Cash flows are in full swing today
What did we have so far?
It kicked off with a sharp decline in Australian new home sales numbers, followed by a slight miss in the Chinese manufacturing and non-manufacturing data.
Then the picture brightened as the European data started to come in. German retail sales jumped by 1.1%, while they were expected to remain flat. The Italian unemployment rate fell from 11.3% to 11.1%, although it is still too high for a developed country.
Later, the Eurozone core inflation CPI (consumer price index) blipped a point higher, while unemployment for the whole block declined by 2 points.
Those were some good numbers coming from Europe, but these didn’t have much of an impact on the Euro price action today, as we mentioned above.
As the US session began, the US pending home sales jumped by 1.5% while Chicago PMI missed expectations. Although at 58.9 points it remains at a very decent level, again, no reaction whatsoever.
Cash Flows Can Ruin Perfectly Good Trades
In the previous forex update, we talked about the 1.3150 resistance level in GBP/USD and how it had reversed the price back down a few times last week. We decided to take a shot at that level and open a sell forex signal.
But month end flows can ruin the best of trades, particularly in late July and early August when the liquidity is thin and that´s what´s happened to our signal.
While most forex majors were little changed, EUR/USD and GBP/USD took off unexpectedly without any apparent reason and they´re still grinding higher. EUR/USD finally broke 1.18 which is another big level. Despite an improved European economy, I still think that this rally doesn´t make much sense.

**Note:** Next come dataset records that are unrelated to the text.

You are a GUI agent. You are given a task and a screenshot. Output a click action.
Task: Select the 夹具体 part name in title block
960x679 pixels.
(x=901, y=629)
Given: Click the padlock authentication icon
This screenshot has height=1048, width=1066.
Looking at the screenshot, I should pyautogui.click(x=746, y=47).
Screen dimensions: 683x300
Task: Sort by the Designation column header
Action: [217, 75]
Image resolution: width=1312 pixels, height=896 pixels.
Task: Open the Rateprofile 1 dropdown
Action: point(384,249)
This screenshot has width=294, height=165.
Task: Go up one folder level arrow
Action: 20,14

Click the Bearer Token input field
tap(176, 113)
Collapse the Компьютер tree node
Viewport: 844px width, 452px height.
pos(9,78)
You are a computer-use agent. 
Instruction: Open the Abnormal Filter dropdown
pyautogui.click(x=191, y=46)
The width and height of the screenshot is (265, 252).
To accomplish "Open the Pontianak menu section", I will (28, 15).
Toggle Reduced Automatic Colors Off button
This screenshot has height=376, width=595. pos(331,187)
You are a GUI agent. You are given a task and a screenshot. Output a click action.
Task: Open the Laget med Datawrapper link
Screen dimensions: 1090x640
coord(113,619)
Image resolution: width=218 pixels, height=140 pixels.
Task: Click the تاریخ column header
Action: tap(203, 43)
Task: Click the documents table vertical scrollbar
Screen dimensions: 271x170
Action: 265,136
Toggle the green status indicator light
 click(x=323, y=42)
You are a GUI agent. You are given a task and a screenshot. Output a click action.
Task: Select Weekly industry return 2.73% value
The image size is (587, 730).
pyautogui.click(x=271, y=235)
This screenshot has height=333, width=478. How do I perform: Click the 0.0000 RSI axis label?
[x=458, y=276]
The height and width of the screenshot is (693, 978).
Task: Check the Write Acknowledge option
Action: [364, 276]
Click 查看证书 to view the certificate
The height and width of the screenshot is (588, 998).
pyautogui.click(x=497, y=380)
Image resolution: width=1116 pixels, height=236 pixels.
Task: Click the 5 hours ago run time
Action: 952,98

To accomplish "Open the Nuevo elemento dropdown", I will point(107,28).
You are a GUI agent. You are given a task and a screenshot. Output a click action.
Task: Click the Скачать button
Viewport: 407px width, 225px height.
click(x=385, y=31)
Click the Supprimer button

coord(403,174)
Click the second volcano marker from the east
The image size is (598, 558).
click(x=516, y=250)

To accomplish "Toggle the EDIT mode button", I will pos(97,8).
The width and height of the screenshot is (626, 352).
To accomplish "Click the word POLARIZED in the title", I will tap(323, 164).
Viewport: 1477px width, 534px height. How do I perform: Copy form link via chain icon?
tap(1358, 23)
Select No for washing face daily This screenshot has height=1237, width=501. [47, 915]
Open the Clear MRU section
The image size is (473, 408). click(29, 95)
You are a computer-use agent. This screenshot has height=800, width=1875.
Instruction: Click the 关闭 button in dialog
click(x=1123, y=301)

This is especially true when EUR/USD is at these elevated levels. I´ll post another deeper analysis on this pair soon, probably tomorrow.
GBP/USD also broke the 1.3150 level and took us to the next resistance which comes at 1.32. It came just 1 pip short of 1.32 and it´s now retreating slowly. In the next few sessions, we´ll see if 1.32 will become the next resistance or whether it will be broken and turn into a support.
USD/JPY Keeps The Bearish Bias, But The Downtrend Is Running Out Of Steam
USD/JPY has been trading in a strong downtrend, there´s no denying it and we´re trying to make use of it. We opened a sell forex signal this morning when the overnight retrace was coming to an end and the price was banging its head against the 20 SMA on the H1 chart.
It didn´t take long and the price reversed back down, so we got our pips from that signal.
But, while EUR/USD and GBP/USD have gained around 100 pips and broken some decent resistance levels, USD/JPY has barely lost 25-30 pips and it seems unable to take out last night´s low at 110.30.
Let´s see if we reach 1.10 today
I´m not implying that the downtrend is over, but when other currencies are gaining a cent against the Buck while the Yen can’t, the price action looks a bit dodgy.
Trade Idea: Although, I still expect to see 1.10 in the coming session. That would be a good level to consider a long term buy forex signal, because the USD has gone down the drain over the last few months for no apparent reason, besides political uncertainties in the US, although political trouble never goes away and other places like UK are in a worse position. So, I´ll try to sense when the sentiment turns around for the Buck in order to get a good entry level.